■ **DATA TO EXAMINE**
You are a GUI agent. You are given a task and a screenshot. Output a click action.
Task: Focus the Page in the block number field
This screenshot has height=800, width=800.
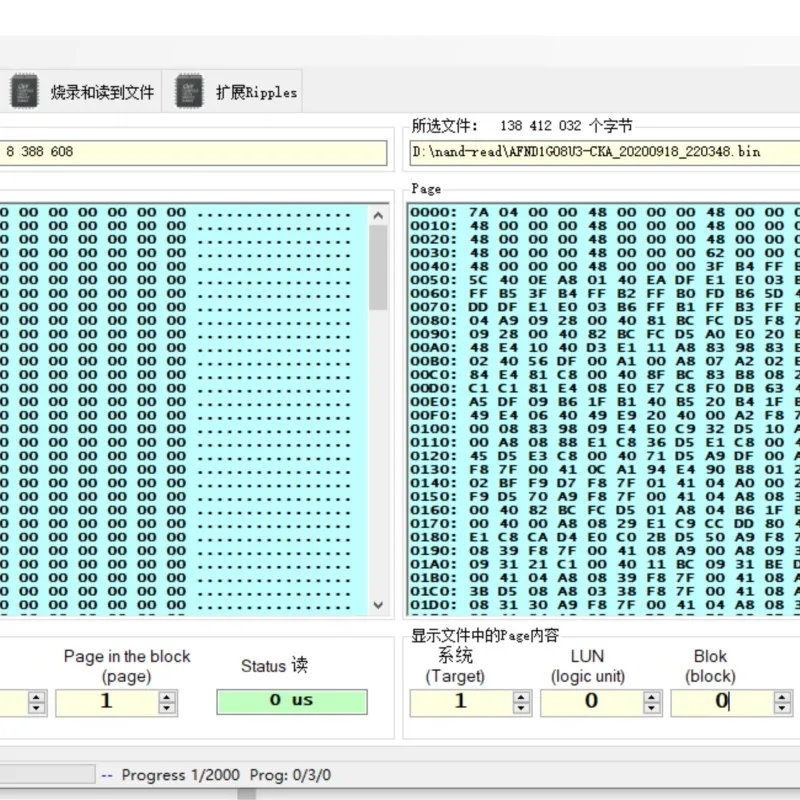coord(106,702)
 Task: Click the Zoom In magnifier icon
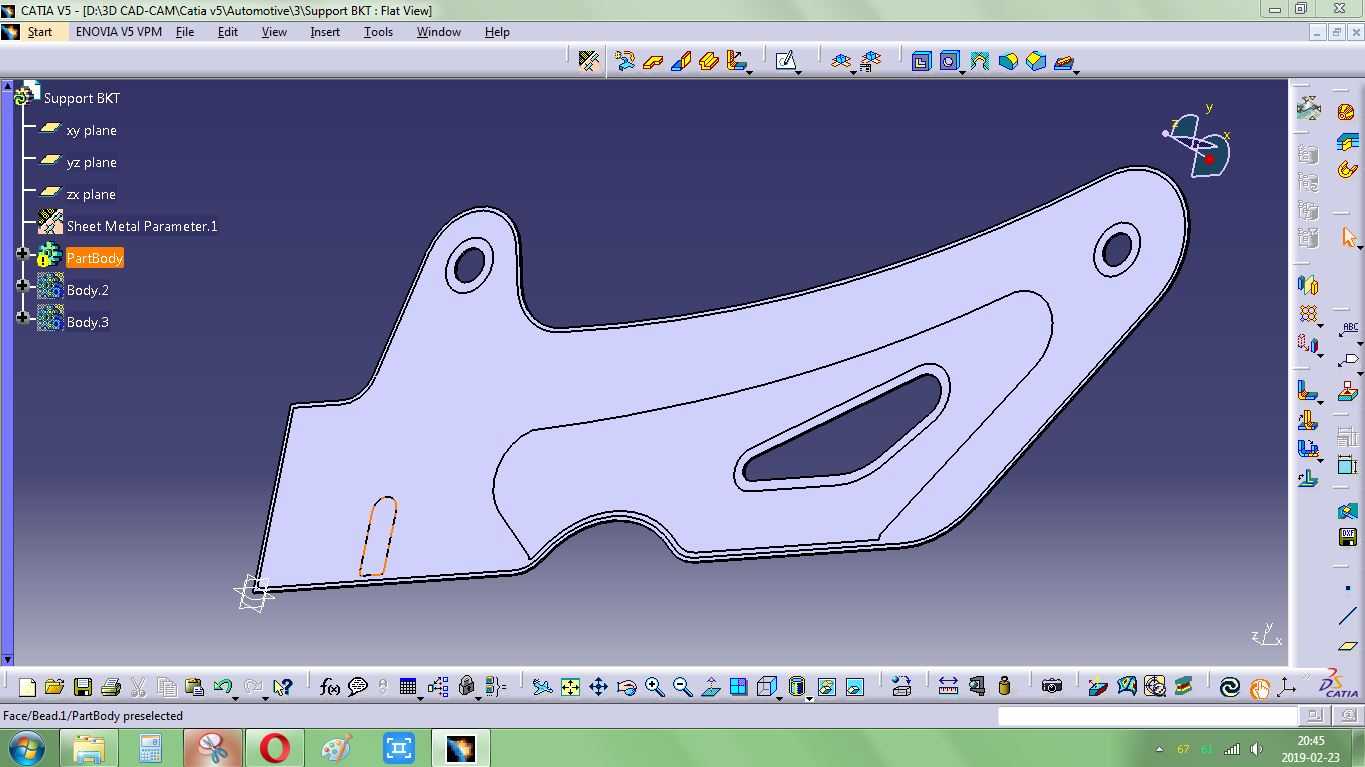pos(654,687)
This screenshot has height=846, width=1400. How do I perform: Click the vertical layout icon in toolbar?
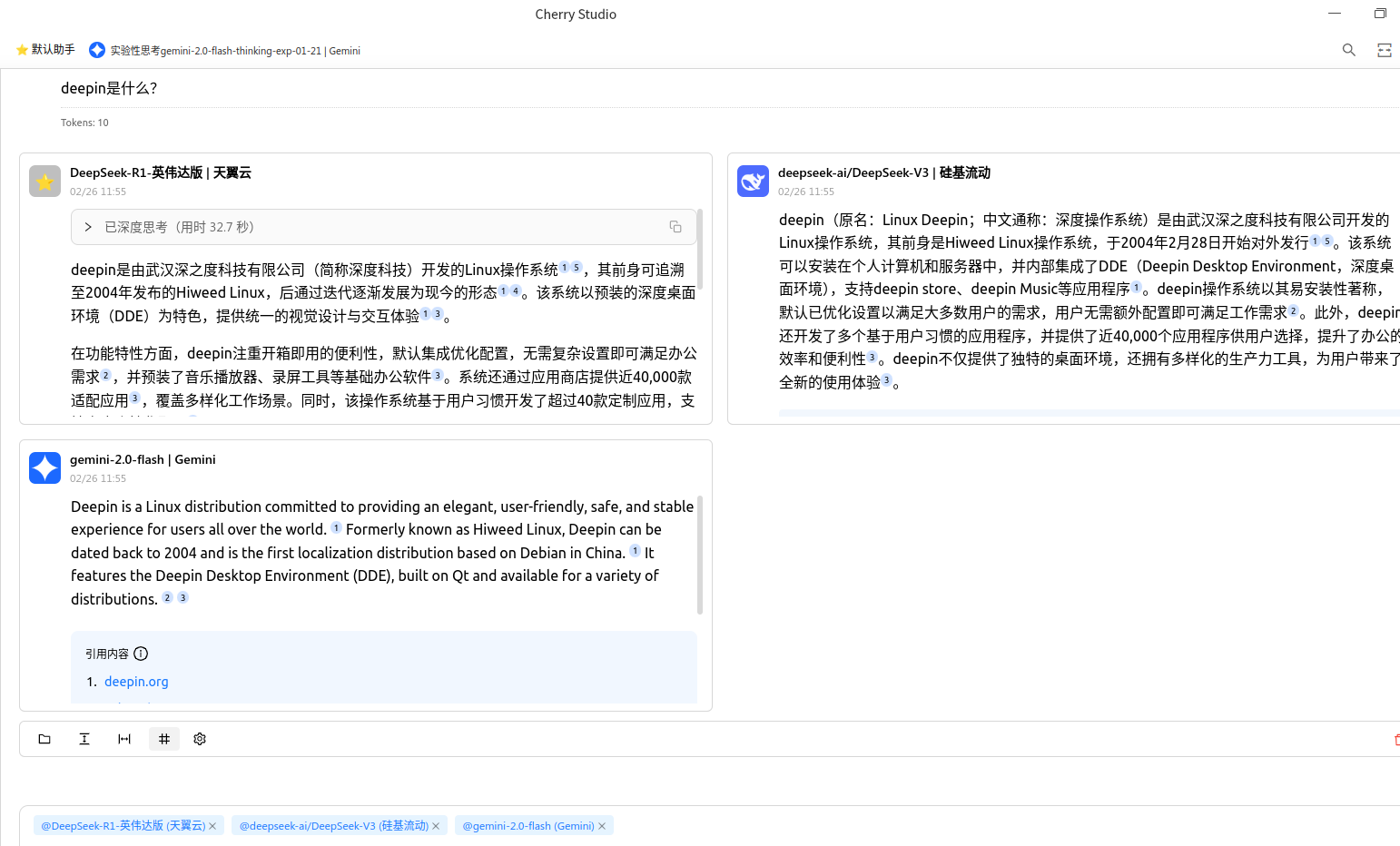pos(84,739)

* * *

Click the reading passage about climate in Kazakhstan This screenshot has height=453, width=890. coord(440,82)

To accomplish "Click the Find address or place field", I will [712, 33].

■ **EXERCISE**
In the data above, find each line that has the word "field" and copy it out.

■ **PROBLEM SOLUTION**
Task: Focus the Page in the block number field
To accomplish "Click the Find address or place field", I will [712, 33].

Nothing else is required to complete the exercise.